▸ PROBLEMAS POR RESOLVER
[1] Enumere las acepciones del concepto de «familia» que recoge el texto sobre la familia.
[2] En el texto sobre la familia, ¿quién fue la única familia que conoció la persona que narra?
[3] Prosiga el texto sobre la familia a partir de su última oración.
── BLOQUE DE TEXTO ──
La familia resulta un concepto
desconocido para quienes, como yo, nunca han generado lazos afectivos en su
vida. Es una afirmación tajante y drástica, lo reconozco, pero tanto estudio y
ninguna definición de familia he podido aplicar a mi propia vida. No soy
insensible (o al menos esa percepción tengo de mí misma), pero no tengo interés
en la codependencia de las relaciones afectivas de ningún tipo.
La
concepción de “familia” ha variado según el periodo histórico y la cultura. En
algunos casos (la mayoría) se refiere a la relación consanguínea entre los
miembros de un grupo, en otros casos a la descendencia o ascendencia también
por lazos sanguíneos, una acepción más está vinculada con esas relaciones
afectivas que se forjan durante la vida (concepto más simbólico de la amistad,
la “familia que se elige”) y otros significados más científicos relacionados
con la taxonomía y la antropología social.
La
única familia que conocí fue Rebeca, una especie de madre adoptiva, sustituta,
que vino a llenar el espacio dejado por mi madre cuando decidió poner fin a su
existencia. Tras la guerra y nuestra separación, Rebeca se perdió en los anales
de la historia y mi familia fue un silencio evocado cada noche en la soledad de
las calles donde viví.
Hoy
las instituciones de conteo demográfico en muchos países reconocen más de 11
tipos de familias de acuerdo a cómo están integradas y los miembros que
conviven en ella, modelos de familia que se separan de la figura tradicional de
madre, padre e hijos impuesta desde ciertos grupos pronatalistas que se oponen
al reconocimiento de los demás tipos de familias.
───
── DATOS REGISTRADOS ──
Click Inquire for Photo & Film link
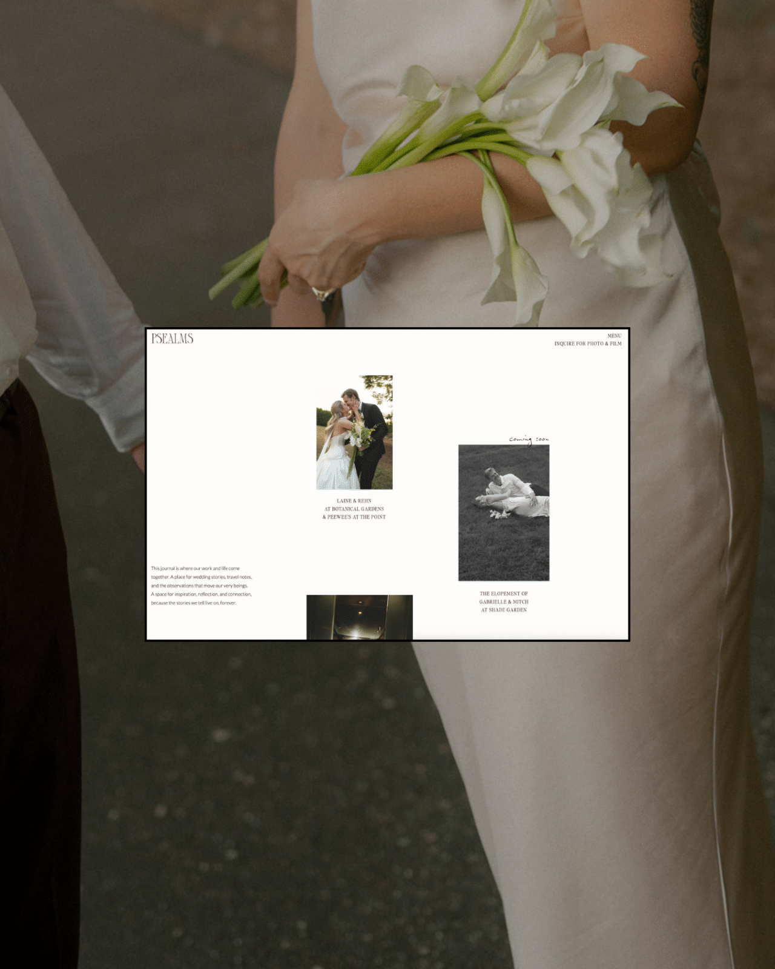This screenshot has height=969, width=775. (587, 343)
───
▸ RESPUESTAS POR NÚMERO
[1]
- La relación consanguínea entre los miembros de un grupo.
- La descendencia o ascendencia por lazos sanguíneos.
- Las relaciones afectivas que se forjan durante la vida, un concepto más simbólico de la amistad: la «familia que se elige».
- Los significados más científicos relacionados con la taxonomía y la antropología social.

[2] Rebeca, una especie de madre adoptiva y sustituta.

[3]
Esta
oposición se ha radicalizado en la última década, en medio de un ríspido debate
(guerra, me atrevería a decir) por la defensa y reconocimiento de la figura
legal de “familia” para otros modelos de este concepto tomado en cuenta por
esas instituciones a las que he hecho referencia, pero sin estar plasmadas en
lo jurídico (y, por extensión, sin ser tomadas en cuenta para la garantía de
derechos que se derivan del reconocimiento de esta figura para otros modelos de
familia).
Hay
tanta toxicidad en las relaciones que concebimos como “familiares” que
difícilmente podré adaptarme a ellas y a todo lo que implican. He vivido a
pesar de mí, alejada de cualquier vínculo que implique esa “familiaridad”.
Respeto mi voluntad de negarme a la vida y la existencia y mi único deseo con
esta negación es morir en el silencio (y que mi nombre se extinga en ese
silencio) cuando suceda lo que ha de suceder. Sin familia, esa meta es posible.